Despite its potential fatality, Malaria is a way of life here, its frequency and severity is seen as a burden to bear…
GHEI has taken a very aggressive stance against Malaria in Humjibre, and in the neighboring communities of Sorano and Kojina. We have distributed Insecticide Treated Nets to all sleeping areas in those communities and have enlisted the CHW’s to constantly push the necessity of these bednets through education outreaches and one on one follow up visits. Still, like any community anywhere, apathy can set in.

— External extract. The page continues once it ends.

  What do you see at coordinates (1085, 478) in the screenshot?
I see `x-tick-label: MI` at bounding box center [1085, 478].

Aggie Obeng, Mensah Gyapong, and Carly Edwards have begun taking decisive measures to combat this apathy. Here is Aggie’s announcement that has been spread on the Humjibre Public Announcement System, and in many announcements in all 14 churches in Humjibre. The hope is that all 4,000 folks in Humjibre hear this. It is presented here in its English translation from the original Sefwi:
We have a message for you about malaria and sleeping under bednets. Last month we had some volunteers come to Humjibre to help us conduct an evaluation survey to see if people here are sleeping under their bednets. Our survey told us that only half of the people in Humjibre sleep under their bednets every night. This concerns us very much. We have given bednets to every home in Humjibre because we want to help protect people in the community from becoming sick with malaria.
We know that if you are sick with malaria, it is difficult to study well or do good work or take care of your family. Mosquito bites give you malaria, so if you sleep under a bednet every night, then mosquitos cannot bite you when you are sleeping so the time when you can get malaria is reduced.

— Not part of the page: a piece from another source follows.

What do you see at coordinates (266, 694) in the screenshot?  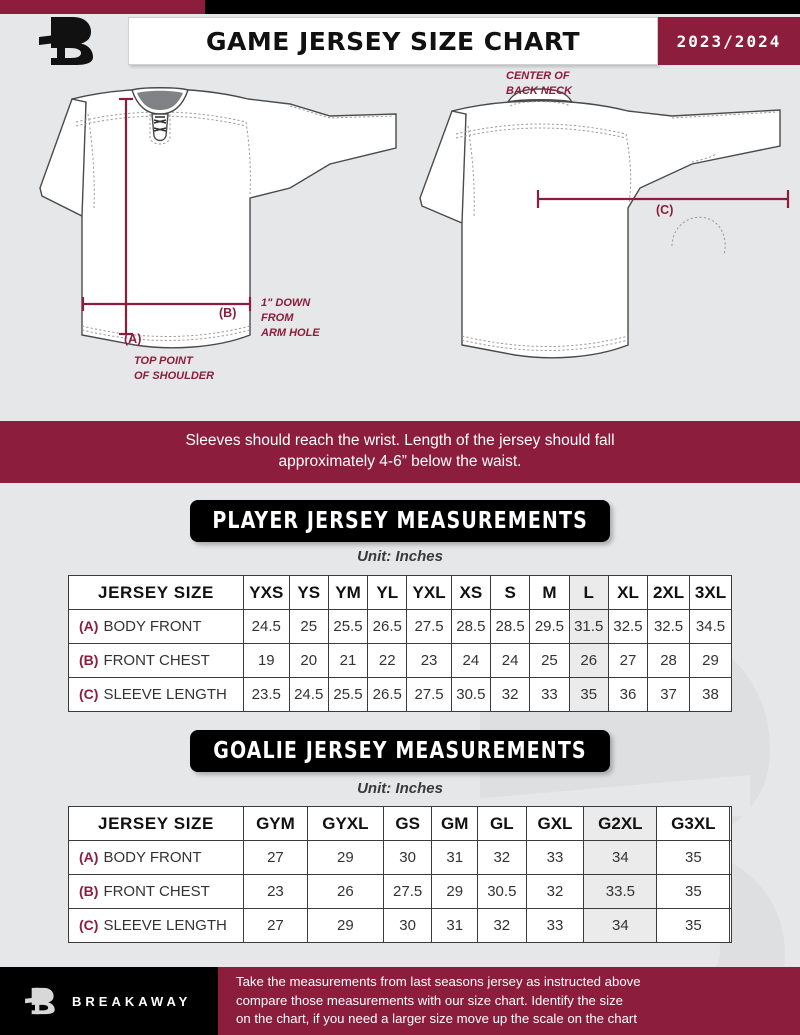 I see `measurement-cell: 23.5` at bounding box center [266, 694].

We have six community members who work with us to help you use your bednets well. We call them Community Health Workers or CHWs because they help teach you about different health issues. They are Yaa Mary, Yaa Nyamekye, Rose Ware, Shadrack Ofori, Mabel Dede Asiedu, Lydia Ampomaning, and Francis Yeboah. Their job is to visit your house once every two months to educate you on how to care for your bednets and to encourage everyone in your family to sleep under their bednet every night. They will help teach you how to hang your bednets and how to mend any holes in your bednets. If you have a question about bednets, you can always ask them.
Please, these people are here to help you with your bednets, but you must also help yourselves. Learn from them so that you will be able to hang your own bednets the next time. We cannot force you to sleep under your bednets. You must understand that sleeping under a bednet every night will help keep you and your family healthy. The CHWs will begin visiting your houses from the end of this week. Please welcome them and learn from them so that we can all work in partnership to keep everyone in Humjibre healthy.
|Aggie, and baby Nata on her back, demonstrating on a flip chart the way to tuck in your mosquito net|
If you have any questions or need a new bednet, please come to the GHEI office to talk to Aggie or Mensah or inform one of the CHWs. We will ask you to buy a new bednet for GHC2 (about US $1.25). This price is much lower than the price of a bednet at market, where a bednet might cost between GHC 10-20 (about US$7 -15). We have reduced the price of the bednets for you because we want to help everyone in Humjibre to have a bednet to sleep under so that everyone can be healthy.